Bankruptcy offers the opportunity for a fresh start – and a new credit history if you’re careful. A bankruptcy filing will reset the debt-to-income ratio, which helps increase your credit score. It also resets the credit usage back to zero. Finally, creditors know that you cannot file a chapter 7 bankruptcy again for another eight years. All of this translates to the ability to acquire credit after a bankruptcy filing! Creditors also tend to look favorably on a chapter 13 bankruptcy as it demonstrates a good-faith effort on the filer’s part to pay back at least some of the debt.
Secret No. 8 – You can purchase a car or home after bankruptcy.
Bankruptcy does not stop you from being able to purchase a car or home. Many auto dealers work with individuals emerging from bankruptcy or even in the middle of one. Sure, interest rates will be higher. But having an auto loan is another great way to quickly improve your credit score. Later, when your score has sufficiently improved, you may be able to refinance at a lower rate. Likewise, bankruptcy does not mean that you can never own a home.
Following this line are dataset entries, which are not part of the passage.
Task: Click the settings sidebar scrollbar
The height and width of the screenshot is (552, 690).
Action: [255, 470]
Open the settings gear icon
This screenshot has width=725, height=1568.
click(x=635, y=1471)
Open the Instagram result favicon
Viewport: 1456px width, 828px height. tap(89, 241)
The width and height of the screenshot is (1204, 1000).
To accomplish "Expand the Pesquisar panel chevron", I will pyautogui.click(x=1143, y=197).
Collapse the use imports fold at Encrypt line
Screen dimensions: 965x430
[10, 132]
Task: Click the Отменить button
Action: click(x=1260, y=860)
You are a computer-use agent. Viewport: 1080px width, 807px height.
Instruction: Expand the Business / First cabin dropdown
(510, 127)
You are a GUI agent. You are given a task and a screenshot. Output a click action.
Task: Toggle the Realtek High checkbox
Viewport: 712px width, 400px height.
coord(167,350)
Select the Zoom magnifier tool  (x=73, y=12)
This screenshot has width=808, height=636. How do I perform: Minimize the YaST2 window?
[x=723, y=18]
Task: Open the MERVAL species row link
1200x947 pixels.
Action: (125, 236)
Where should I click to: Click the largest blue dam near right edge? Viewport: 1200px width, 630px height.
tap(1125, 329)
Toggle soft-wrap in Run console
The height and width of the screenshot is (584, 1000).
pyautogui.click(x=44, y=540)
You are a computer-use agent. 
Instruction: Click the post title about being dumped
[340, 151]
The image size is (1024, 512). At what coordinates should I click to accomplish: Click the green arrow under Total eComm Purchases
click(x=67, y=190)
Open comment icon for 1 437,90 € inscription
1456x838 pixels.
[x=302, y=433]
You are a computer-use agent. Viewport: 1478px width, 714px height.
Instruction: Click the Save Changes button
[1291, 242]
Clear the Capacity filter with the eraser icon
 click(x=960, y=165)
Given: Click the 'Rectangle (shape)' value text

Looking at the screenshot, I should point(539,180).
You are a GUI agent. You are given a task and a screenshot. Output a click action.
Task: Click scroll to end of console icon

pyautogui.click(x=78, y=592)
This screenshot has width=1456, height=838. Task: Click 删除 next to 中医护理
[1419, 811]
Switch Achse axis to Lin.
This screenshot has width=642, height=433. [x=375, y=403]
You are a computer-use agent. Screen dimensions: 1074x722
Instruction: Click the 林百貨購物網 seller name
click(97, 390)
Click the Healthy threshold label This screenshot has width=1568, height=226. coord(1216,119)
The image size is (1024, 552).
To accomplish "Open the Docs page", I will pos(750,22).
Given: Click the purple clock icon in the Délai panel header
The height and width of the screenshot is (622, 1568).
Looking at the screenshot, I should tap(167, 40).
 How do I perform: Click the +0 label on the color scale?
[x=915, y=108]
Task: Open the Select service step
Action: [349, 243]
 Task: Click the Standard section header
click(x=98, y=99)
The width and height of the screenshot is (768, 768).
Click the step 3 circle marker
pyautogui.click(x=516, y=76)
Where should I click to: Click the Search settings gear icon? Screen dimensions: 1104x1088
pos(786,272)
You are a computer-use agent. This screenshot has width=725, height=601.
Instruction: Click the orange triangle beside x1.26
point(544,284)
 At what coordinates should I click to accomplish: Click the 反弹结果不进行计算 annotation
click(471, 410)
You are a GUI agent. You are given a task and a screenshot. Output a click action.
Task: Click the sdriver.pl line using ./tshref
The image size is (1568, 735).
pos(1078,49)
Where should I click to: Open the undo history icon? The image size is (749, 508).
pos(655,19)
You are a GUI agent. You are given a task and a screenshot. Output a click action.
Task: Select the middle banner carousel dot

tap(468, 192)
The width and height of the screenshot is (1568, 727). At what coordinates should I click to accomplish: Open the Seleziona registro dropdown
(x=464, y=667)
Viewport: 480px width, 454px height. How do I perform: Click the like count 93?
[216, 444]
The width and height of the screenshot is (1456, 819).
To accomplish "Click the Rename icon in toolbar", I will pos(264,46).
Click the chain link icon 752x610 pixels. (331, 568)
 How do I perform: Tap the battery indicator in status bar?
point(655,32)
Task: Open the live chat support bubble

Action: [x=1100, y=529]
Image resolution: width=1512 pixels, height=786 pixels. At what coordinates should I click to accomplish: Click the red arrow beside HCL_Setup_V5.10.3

In fact, FHA guidelines provide that individuals who previously filed bankruptcy can apply for a FHA loan two years after receiving their bankruptcy discharge!
Secret No. 9 – Bankruptcy may be able to remove judgment liens.
In Indiana, judgments automatically become liens on real estate in the county in which the judgment was rendered. This means that if a judgment is entered against you, the judgment will need to be paid or removed before you can sell your home. However, in many cases, bankruptcy allows for the judgment lien to be avoided or “stripped” from the real estate. By doing so, the lien is removed and the debt is discharged just like credit cards, medical bills, and payday loans.
Secret No. 10 – Bankruptcy can help restore your driving privileges.
When a judgment is entered as part of an auto accident case, Indiana law provides for the suspension of driving privileges until the judgment is paid in full or the creditor enters a “Notice of Satisfaction.” For many, this situation becomes a vicious cycle. You can’t afford to pay the judgment, so your driving privileges are suspended. But without a license, you can’t make enough money to pay the judgment and have your privileges restored.
Bankruptcy can help break this cycle. Discharging the judgment in bankruptcy eliminates the requirement that it must be paid back. As there is longer an obligation to pay, there is no need for your driving privileges to remain suspended. A notice of discharge sent to the Bureau of Motor Vehicles along with proof of insurance should be sufficient to have your privileges reinstated.